Rows:
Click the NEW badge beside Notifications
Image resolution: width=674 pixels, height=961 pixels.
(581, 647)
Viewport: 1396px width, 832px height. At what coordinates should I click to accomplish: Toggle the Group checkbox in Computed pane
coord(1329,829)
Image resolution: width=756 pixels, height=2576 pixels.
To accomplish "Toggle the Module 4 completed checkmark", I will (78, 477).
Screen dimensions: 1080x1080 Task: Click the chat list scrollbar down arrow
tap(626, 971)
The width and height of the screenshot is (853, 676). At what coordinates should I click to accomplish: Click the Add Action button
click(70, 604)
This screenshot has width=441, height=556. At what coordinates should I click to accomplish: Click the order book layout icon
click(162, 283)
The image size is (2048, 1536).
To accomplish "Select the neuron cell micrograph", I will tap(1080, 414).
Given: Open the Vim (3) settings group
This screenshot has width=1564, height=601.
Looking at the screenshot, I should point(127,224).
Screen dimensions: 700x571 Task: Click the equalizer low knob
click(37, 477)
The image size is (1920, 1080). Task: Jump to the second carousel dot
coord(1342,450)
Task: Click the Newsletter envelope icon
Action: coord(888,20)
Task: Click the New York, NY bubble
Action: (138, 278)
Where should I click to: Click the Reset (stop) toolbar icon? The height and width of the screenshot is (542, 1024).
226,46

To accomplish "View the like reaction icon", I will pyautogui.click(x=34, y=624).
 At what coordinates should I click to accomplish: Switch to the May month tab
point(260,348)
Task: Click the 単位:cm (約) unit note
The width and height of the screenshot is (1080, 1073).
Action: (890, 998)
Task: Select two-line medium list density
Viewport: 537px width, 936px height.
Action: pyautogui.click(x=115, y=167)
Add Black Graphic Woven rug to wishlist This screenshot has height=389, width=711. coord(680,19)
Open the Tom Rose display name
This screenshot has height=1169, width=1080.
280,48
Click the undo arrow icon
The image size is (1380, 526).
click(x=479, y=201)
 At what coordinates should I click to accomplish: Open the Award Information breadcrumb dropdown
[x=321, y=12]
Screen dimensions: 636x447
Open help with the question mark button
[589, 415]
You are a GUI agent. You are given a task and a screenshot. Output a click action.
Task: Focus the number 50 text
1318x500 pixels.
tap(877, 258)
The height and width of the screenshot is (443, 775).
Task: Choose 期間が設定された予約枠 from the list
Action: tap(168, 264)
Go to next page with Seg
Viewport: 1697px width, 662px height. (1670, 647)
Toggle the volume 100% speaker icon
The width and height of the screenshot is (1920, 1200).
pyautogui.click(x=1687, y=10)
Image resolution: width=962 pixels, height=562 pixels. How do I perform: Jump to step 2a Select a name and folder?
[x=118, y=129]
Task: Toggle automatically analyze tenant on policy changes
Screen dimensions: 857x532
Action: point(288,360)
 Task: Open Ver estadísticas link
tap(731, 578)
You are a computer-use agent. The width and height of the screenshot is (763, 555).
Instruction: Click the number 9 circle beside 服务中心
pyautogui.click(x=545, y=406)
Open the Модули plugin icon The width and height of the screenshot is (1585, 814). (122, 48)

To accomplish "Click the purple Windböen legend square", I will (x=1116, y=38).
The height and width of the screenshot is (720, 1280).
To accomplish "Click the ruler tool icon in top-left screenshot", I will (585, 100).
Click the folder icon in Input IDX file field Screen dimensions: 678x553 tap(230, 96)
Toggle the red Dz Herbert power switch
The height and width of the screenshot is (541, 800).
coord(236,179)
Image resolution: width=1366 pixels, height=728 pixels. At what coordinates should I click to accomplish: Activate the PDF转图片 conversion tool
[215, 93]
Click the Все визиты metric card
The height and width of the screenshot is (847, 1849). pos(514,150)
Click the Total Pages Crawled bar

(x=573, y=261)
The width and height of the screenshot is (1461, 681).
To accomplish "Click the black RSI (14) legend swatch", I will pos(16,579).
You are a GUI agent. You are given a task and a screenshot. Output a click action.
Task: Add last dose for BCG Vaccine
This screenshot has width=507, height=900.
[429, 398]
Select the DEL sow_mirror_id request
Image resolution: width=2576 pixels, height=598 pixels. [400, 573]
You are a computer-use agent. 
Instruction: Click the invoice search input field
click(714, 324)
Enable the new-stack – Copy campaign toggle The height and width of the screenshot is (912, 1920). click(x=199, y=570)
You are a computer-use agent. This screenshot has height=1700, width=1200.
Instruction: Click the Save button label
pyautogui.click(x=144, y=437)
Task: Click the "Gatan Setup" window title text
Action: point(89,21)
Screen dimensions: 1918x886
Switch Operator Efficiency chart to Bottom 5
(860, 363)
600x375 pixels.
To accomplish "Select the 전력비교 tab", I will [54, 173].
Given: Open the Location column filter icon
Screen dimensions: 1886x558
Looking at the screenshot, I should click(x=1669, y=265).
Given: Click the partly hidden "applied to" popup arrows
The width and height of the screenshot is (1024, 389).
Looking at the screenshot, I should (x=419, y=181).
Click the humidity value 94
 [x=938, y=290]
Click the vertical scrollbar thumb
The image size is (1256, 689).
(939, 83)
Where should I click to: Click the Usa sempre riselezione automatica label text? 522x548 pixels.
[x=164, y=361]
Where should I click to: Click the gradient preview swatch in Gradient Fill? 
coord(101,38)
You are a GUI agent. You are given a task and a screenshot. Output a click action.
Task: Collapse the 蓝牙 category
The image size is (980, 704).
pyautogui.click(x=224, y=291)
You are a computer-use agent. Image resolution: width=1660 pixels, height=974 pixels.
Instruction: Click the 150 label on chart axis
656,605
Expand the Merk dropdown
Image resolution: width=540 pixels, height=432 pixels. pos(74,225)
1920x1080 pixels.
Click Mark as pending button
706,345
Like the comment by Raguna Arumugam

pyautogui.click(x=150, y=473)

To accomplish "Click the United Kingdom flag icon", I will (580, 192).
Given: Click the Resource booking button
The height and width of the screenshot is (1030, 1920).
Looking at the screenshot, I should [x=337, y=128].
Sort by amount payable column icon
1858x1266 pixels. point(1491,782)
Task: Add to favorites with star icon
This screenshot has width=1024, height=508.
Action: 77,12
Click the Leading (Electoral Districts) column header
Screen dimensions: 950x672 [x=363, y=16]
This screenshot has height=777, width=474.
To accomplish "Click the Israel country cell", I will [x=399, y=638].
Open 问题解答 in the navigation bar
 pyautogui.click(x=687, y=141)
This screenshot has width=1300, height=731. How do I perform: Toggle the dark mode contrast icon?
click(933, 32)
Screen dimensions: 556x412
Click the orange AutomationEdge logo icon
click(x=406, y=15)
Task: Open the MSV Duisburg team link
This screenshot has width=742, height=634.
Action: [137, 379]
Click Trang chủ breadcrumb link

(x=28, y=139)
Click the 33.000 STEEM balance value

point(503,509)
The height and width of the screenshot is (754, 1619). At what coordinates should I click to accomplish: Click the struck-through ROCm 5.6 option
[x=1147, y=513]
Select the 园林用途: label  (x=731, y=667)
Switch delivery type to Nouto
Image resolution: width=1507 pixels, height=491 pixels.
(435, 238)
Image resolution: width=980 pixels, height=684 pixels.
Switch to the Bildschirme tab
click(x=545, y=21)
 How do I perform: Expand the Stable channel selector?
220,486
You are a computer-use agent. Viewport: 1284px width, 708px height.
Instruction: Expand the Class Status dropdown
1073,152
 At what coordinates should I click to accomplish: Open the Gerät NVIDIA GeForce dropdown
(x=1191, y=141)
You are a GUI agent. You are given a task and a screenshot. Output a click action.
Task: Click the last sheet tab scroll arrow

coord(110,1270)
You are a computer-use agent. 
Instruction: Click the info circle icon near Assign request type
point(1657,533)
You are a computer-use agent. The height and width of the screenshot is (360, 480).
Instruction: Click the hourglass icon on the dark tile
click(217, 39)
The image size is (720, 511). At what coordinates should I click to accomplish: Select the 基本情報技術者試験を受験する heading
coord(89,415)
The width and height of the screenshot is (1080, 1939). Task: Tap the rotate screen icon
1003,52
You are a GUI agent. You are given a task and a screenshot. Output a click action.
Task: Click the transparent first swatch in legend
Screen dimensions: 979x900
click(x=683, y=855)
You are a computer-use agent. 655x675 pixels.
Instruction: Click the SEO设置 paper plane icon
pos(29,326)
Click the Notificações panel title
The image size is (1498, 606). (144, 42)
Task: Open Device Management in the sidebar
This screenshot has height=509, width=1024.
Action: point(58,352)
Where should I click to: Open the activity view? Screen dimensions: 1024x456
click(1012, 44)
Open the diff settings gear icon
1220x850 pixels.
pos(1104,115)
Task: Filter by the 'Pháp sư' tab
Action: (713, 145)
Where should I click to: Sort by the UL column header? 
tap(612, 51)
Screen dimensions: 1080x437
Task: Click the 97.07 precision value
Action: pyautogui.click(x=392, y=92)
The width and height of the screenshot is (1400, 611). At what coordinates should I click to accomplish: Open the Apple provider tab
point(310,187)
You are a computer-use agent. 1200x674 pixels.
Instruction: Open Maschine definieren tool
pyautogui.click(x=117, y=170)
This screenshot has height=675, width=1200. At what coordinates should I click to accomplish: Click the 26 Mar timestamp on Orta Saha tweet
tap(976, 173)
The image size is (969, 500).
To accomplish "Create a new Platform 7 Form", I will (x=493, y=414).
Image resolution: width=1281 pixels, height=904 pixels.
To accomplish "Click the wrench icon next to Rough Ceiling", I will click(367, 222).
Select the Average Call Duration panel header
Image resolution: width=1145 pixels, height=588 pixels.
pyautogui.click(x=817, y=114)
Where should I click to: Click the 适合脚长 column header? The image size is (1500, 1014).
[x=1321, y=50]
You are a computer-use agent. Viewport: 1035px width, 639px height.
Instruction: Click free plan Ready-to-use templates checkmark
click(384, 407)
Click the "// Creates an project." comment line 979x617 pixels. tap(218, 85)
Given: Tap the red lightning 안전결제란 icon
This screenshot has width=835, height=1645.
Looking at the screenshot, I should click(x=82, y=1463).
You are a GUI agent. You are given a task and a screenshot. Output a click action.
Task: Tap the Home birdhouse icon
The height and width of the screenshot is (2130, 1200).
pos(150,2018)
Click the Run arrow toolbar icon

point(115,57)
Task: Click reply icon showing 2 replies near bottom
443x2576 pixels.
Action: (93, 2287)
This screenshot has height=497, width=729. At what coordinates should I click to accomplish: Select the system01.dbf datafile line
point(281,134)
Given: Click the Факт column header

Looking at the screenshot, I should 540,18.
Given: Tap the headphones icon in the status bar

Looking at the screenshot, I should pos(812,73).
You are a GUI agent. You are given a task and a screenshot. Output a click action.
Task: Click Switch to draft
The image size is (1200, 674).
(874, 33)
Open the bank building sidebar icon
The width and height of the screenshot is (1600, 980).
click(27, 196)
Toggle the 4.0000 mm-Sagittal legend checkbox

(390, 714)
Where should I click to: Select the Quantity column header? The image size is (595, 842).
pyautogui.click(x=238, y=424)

What this task involves:
Can you reproduce the entries between the line holding "The image size is (1920, 1080)." and the line holding "point(260,348)", inclusive, with nothing altered?

Task result:
The image size is (1920, 1080). Task: Jump to the second carousel dot
coord(1342,450)
Task: Click the Newsletter envelope icon
Action: coord(888,20)
Task: Click the New York, NY bubble
Action: (138, 278)
Where should I click to: Click the Reset (stop) toolbar icon? The height and width of the screenshot is (542, 1024).
226,46

To accomplish "View the like reaction icon", I will pyautogui.click(x=34, y=624).
 At what coordinates should I click to accomplish: Switch to the May month tab
point(260,348)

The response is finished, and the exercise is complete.